Rechtbank Arnhem
Sector bestuursrecht
ingevolge artikel 8:77 van de Algemene wet bestuursrecht (Awb) in het geding tussen:
Stichting Images (Internationaal Theater Festival Arnhem), gevestigd te Arnhem, eiseres,
de Staatssecretaris van Onderwijs, Cultuur en Wetenschappen te
's-Gravenhage, verweerder.
1. Aanduiding bestreden besluit
Besluit van verweerder van 25 juni 2001.
Op 13 december 1999 heeft eiseres in het kader van de Cultuurnota
2001-2004 bij verweerder een aanvraag ingediend voor een meerjarige instellingssubsidie. Op 17 en 21 december 1999 is de aanvraag aangevuld met nadere gegevens.
Bij besluit van 19 september 2000 heeft verweerder de aanvraag afgewezen, zulks onder verwijzing naar een door de Raad voor Cultuur uitgebracht negatief advies.
Tegen dit besluit (verder: primair besluit) heeft mr.

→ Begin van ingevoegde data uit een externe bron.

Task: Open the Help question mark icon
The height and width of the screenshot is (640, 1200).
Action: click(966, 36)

J.G. Burgers, advocaat te Amsterdam, bij brief van 19 oktober 2000 namens eiseres bezwaar gemaakt bij verweerder. Bij brief van 26 januari 2001 is het bezwaarschrift voorzien van aanvullende gronden.
In het kader van de behandeling van het bezwaarschrift heeft op 21 maart 2001 een hoorzitting plaatsgevonden van de Commissie voor de bezwaarschriften van het Ministerie van Onderwijs, Cultuur en Wetenschappen (verder: de Commissie). Aldaar zijn de bezwaren van eiseres nader toegelicht. De Commissie heeft op 5 juni 2001 advies uitgebracht.

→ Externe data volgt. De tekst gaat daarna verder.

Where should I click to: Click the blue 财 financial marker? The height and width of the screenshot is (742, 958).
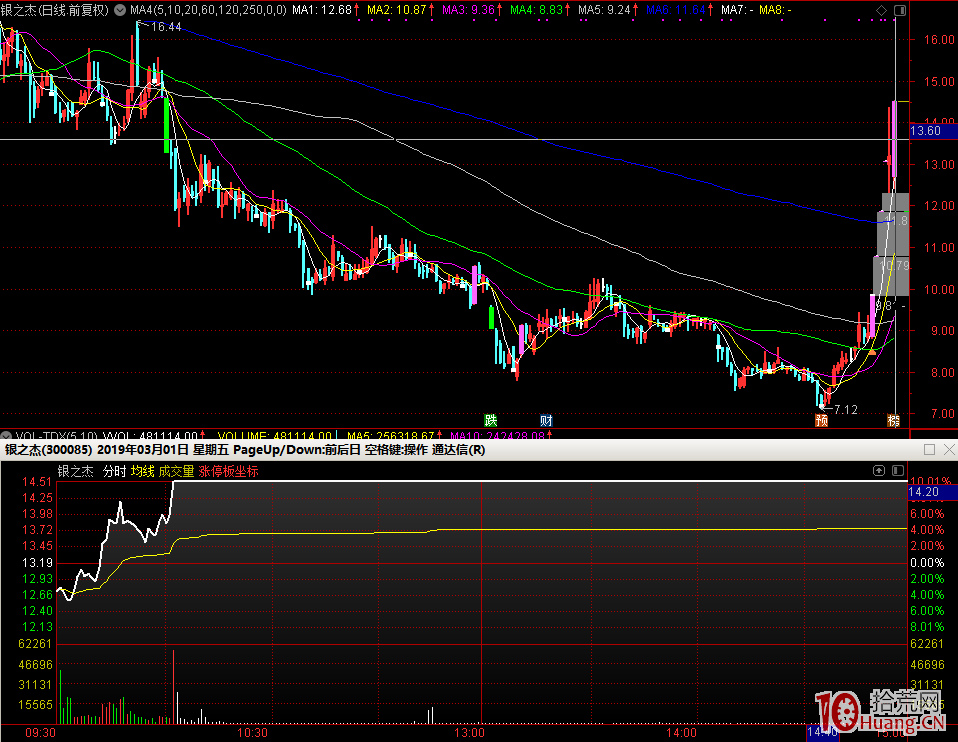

Bij het hiervóór aangeduide besluit van 25 juni 2001 heeft verweerder, conform het advies van de Commissie en onder overneming van de daaraan ten grondslag gelegde overwegingen, de bezwaren ongegrond verklaard en het primaire besluit gehandhaafd.
Tegen dit besluit (verder: bestreden besluit) heeft mr. Burgers voornoemd namens eiseres op 2 augustus 2001 een pro forma beroepschrift ingediend bij de rechtbank, hetwelk bij brief van 3 september 2001 is aangevuld met de gronden.

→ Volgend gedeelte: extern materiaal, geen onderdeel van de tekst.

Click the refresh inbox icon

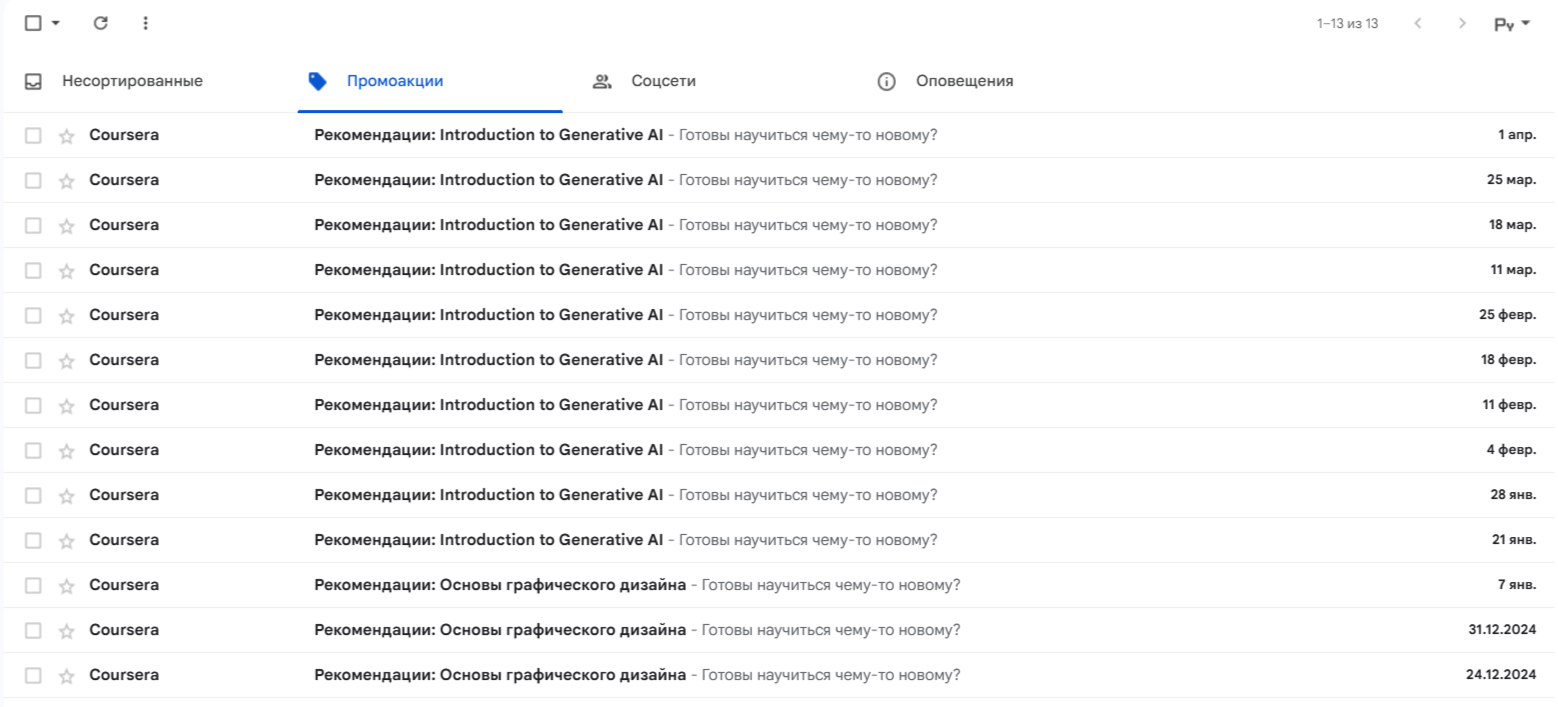coord(100,22)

Zijdens verweerder is op 9 november 2001 een verweerschrift ingediend.
Het beroep is behandeld ter zitting van de rechtbank van 19 september 2002. Eiseres heeft zich aldaar laten vertegenwoordigen door dhr. H.M.M. Boerhof, artistiek en zakelijk directeur van eiseres, bijgestaan door mr. Burgers. Namens verweerder is verschenen dhr. J.J.K. Knol, bijgestaan door
mr. R. Snel, advocaat te Den Haag.
Het wettelijk kader in deze wordt gevormd door de Wet op het specifiek cultuurbeleid (Stb. 1993, 193), het op deze wet gebaseerde Bekostigingsbesluit cultuuruitingen (Stb. 1994, 473) en de op dit besluit gebaseerde Regeling subsidies en uitkeringen cultuuruitingen (Stcrt. 1995, 4) (verder respectievelijk te noemen de Wsc, het Bekostigingsbesluit en de Regeling).
Ingevolge artikel 3, eerste lid, van de Wsc dient de Minister van Onderwijs, Cultuur en Wetenschappen (OCW) eenmaal per vier jaar aan beide kamers der Staten-Generaal een cultuurnota te overleggen. De cultuurnota bevat, aldus het bepaalde in het derde lid van genoemd artikel, een beschrijving van de hoofdlijnen van het cultuurbeleid van het Rijk in de daaropvolgende periode van vier jaren alsmede van de te verwachten belangrijke ontwikkelingen die van invloed zijn op het culturele leven in Nederland.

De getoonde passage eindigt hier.